## What you should do
Put the lines below, starting at the one containing "Where should I click to: Expand" and ending at the one containing "coord(470,295)", into a Markdown table with the columns Index and Entry, numbering each line and skipping blank lines. Leave the pictures out.

======== Raw records ========

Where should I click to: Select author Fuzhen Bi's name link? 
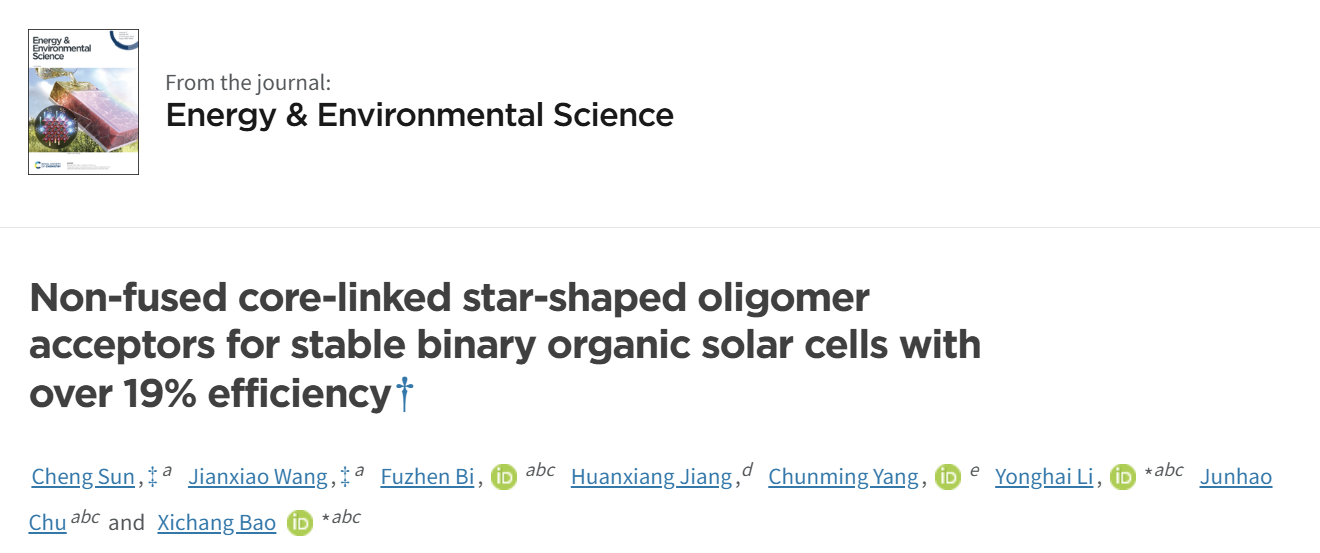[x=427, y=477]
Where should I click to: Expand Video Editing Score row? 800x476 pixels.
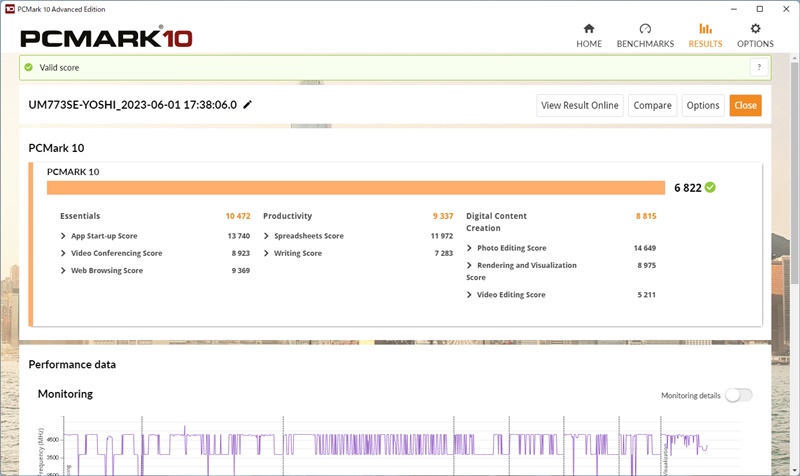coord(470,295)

========
======== Raw records ========

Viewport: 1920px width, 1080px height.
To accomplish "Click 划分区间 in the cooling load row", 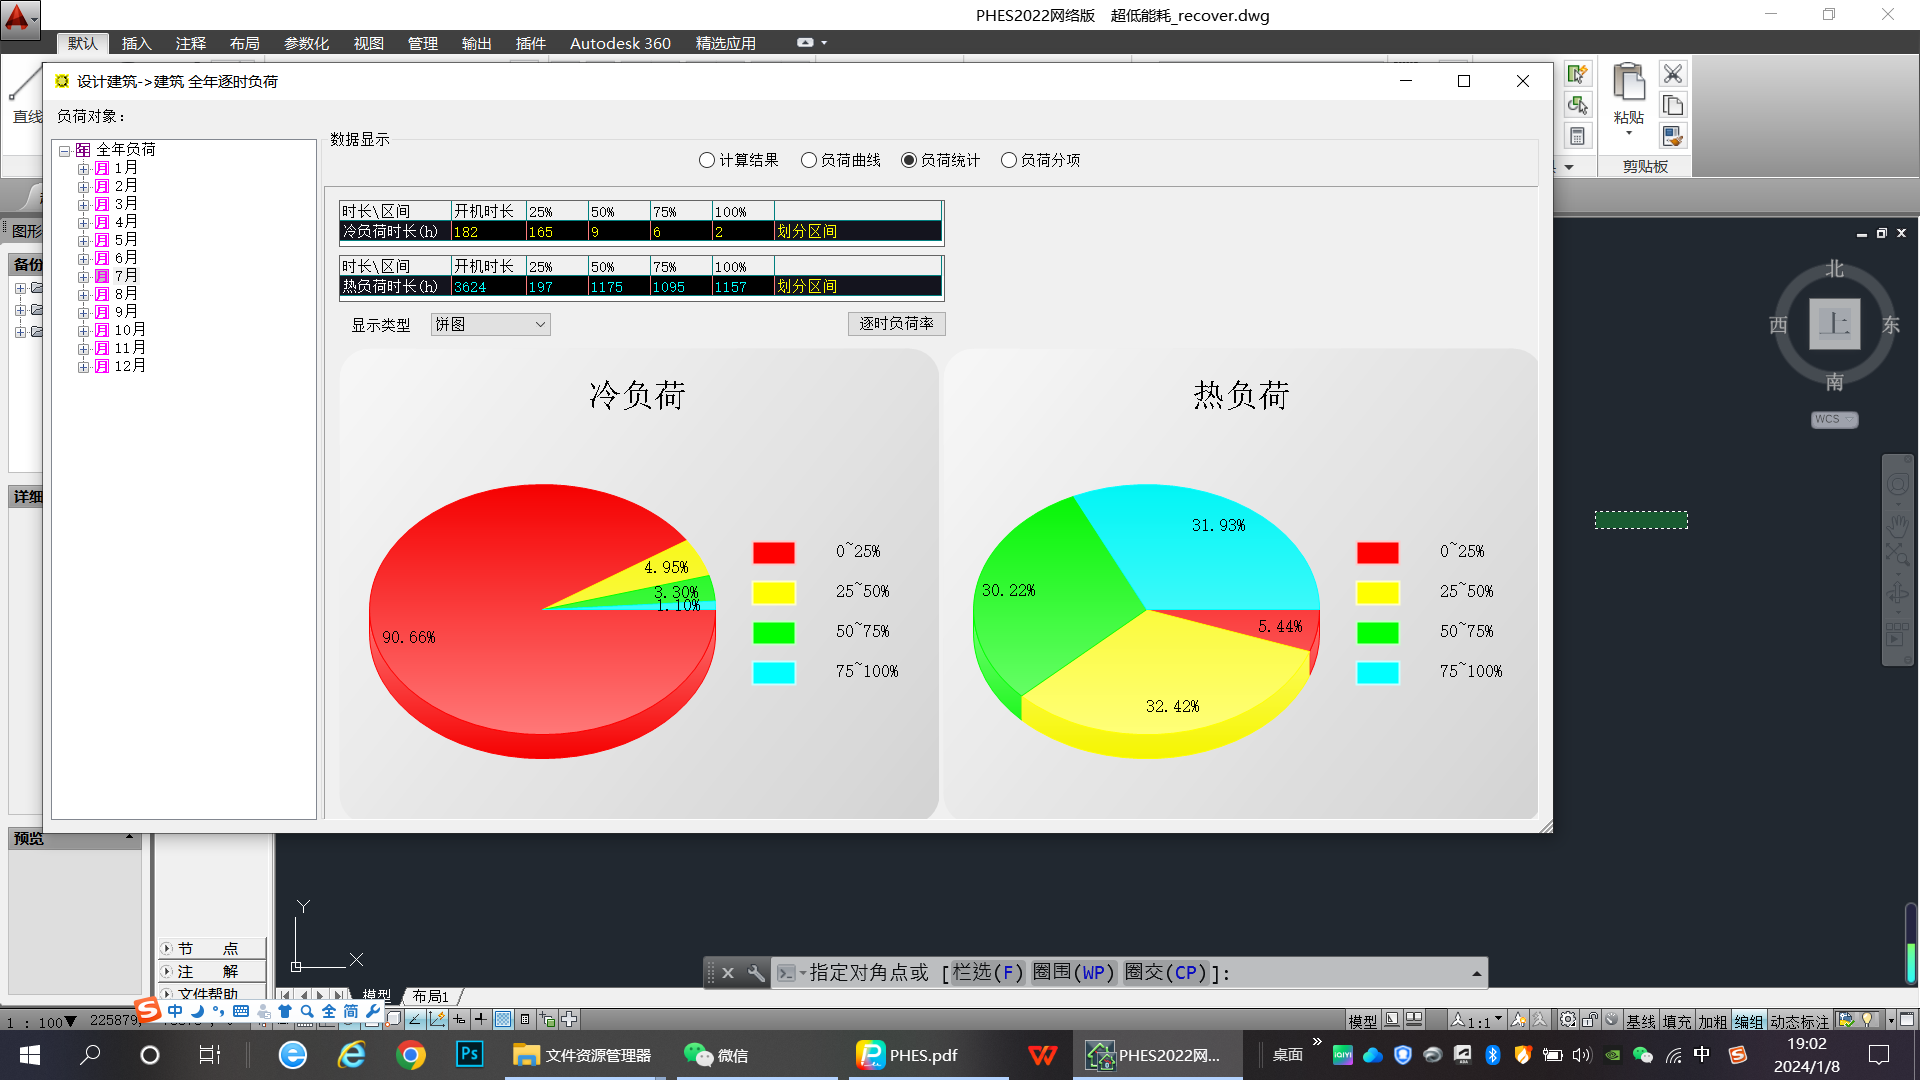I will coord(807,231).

========

## Correct output
| Index | Entry |
|---|---|
| 1 | Where should I click to: Expand Video Editing Score row? 800x476 pixels. |
| 2 | coord(470,295) |